━━━ STORED DATA ━━━

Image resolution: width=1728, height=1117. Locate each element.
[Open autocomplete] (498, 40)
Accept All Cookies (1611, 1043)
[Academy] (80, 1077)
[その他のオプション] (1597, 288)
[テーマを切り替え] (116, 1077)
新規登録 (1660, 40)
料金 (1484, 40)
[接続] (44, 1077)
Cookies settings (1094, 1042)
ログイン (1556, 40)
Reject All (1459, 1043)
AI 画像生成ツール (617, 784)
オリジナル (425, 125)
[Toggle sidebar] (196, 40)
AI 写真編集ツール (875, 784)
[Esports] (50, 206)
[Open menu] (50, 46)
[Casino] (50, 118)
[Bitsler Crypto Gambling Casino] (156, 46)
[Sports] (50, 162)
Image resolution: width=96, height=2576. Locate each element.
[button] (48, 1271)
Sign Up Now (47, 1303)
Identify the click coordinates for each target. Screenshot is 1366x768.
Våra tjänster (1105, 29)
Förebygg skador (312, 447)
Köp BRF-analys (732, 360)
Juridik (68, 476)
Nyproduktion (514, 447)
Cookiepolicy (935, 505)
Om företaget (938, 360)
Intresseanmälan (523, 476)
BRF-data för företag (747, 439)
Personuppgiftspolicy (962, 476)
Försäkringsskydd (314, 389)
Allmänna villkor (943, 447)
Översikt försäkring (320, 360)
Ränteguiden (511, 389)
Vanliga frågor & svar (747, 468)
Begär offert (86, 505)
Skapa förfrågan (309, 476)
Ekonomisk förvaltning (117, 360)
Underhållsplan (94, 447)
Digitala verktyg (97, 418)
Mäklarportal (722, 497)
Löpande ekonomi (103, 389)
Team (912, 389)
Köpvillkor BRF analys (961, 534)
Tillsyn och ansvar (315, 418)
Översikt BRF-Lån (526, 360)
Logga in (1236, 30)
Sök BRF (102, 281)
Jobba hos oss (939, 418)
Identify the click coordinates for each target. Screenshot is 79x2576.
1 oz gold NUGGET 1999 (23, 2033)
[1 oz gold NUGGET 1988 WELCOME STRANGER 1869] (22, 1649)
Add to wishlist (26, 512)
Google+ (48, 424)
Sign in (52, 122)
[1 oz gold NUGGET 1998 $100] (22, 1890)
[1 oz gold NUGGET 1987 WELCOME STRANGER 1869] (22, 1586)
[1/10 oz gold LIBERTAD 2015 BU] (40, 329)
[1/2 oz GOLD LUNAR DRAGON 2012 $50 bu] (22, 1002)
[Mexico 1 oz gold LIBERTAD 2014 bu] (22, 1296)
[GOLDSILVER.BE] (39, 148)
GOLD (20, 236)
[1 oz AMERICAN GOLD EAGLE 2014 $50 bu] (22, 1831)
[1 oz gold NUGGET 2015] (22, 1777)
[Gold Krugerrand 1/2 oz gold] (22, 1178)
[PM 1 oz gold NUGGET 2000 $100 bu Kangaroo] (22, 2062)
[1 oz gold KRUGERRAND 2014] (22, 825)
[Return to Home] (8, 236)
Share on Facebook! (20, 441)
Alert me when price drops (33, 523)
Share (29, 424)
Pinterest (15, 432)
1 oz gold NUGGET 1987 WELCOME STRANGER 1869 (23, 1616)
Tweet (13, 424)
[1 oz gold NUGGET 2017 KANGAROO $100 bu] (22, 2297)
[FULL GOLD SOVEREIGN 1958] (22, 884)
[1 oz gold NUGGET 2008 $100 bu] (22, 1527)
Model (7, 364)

━━━

In the entries above, find the line holding "オリジナル (425, 125)" and the line holding "BRF-data för företag (747, 439)", then retype exactly those two lines and every line between them, and nothing else.

• RESPONSE:
オリジナル (425, 125)
[Toggle sidebar] (196, 40)
AI 写真編集ツール (875, 784)
[Esports] (50, 206)
[Open menu] (50, 46)
[Casino] (50, 118)
[Bitsler Crypto Gambling Casino] (156, 46)
[Sports] (50, 162)
Image resolution: width=96, height=2576. Locate each element.
[button] (48, 1271)
Sign Up Now (47, 1303)
Identify the click coordinates for each target. Screenshot is 1366x768.
Våra tjänster (1105, 29)
Förebygg skador (312, 447)
Köp BRF-analys (732, 360)
Juridik (68, 476)
Nyproduktion (514, 447)
Cookiepolicy (935, 505)
Om företaget (938, 360)
Intresseanmälan (523, 476)
BRF-data för företag (747, 439)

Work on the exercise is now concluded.